In 1986 and 1991, the women's cross-country team won conference championships. The men's track and field team won outdoor conference championships in 1989, 1990, 1991 and 1992, and indoor championships in 1990, 1991, and 1992. The men's cross-country team won the WAC championship in October 2012. The men's track and field team won the indoor SBC title in February 2014, and the outdoor conference championship in May of that year. It won the 2017 SBC Outdoor Track and Field Championships in May 2017, and the indoor championship in February 2019. The women's track and field team won the SBC conference championship in November 2014. The men's cross-country team won the SBC conference title in the fall of 2015 and 2016. In June 2018, high jumper Alexus Henry won the national championship at the NCAA Division I Outdoor Track and Field Championships.

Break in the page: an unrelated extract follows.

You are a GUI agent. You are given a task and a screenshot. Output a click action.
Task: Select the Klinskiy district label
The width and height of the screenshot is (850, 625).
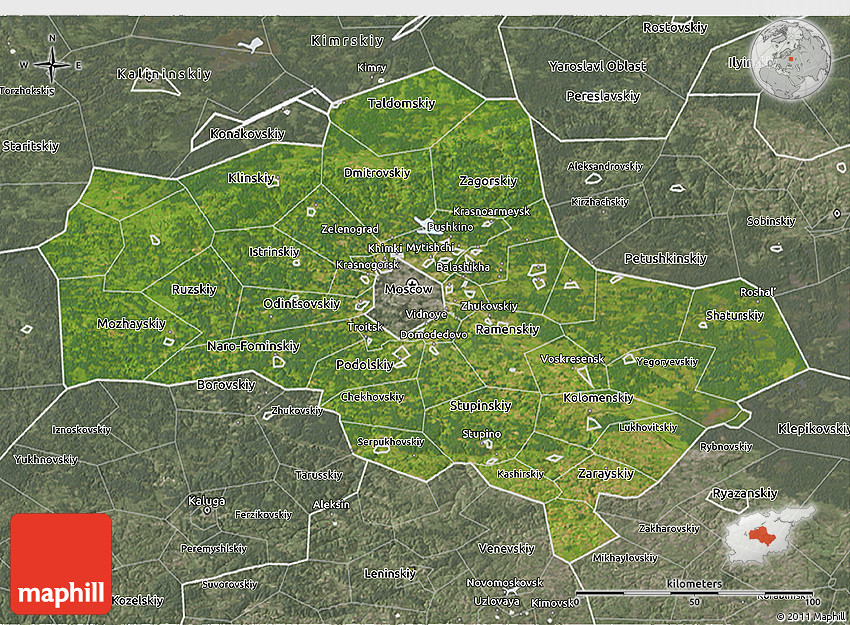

The women's tennis team has won six regular-season SLC titles, its last in 2011. The men's tennis team won the SLC championship in 2010 and the SBC championship in 2016. The men's golf team won the SLC championship in 2005 and 2011. In 2017, UTA established a women's golf program.

The Movin' Mavs men's wheelchair basketball team, established in 1976, has won ten national titles (the most recent in 2022). Founded by UTA alumnus Jim Hayes as the Freewheelers in 1976, the team joined the National Wheelchair Basketball Association in 1988 and changed its name to the Movin' Mavs. After winning its third consecutive national championship in 1993, the team was invited to the White House by President Bill Clinton. In 2002, the Movn' Mavs were the first college team to make the semifinals of the professional-division National Wheelchair Basketball Tournament. In October 2009, James Patin of the Movin' Mavs wheelchair tennis team won a national championship, and the wheelchair tennis team won the ITA/USTA Intercollegiate Wheelchair Tennis National Team Championship in October 2014. UTA established a women's wheelchair basketball team, commonly known as the Lady Movin' Mavs, in fall 2013. They won their first NWBA National Intercollegiate Wheelchair Basketball Tournament in March 2016, and their second national championship in March 2018. Five members (or alumni) of the Movin' Mavs and Lady Movin' Mavs competed in wheelchair basketball at the 2016 Summer Paralympics: Abby Dunkin, Aaron Gouge, Rose Hollermann, Mike Paye, and Jorge Sanchez. The UTA cheer squad has won national championships in its division in 2010, 2014, 2015, 2016, 2017, and 2018.

In 1982, UTA mechanical-engineering professor Robert Woods created a Formula SAE team which designs and builds a competitive race car every year. The UTA Formula SAE team has won national and international competitions, and was ranked fifth worldwide in 2014. The team won its first international competition in September 2004, against 26 other cars in Japan. In September 2015, it won the Sports Car Club of America Nationals.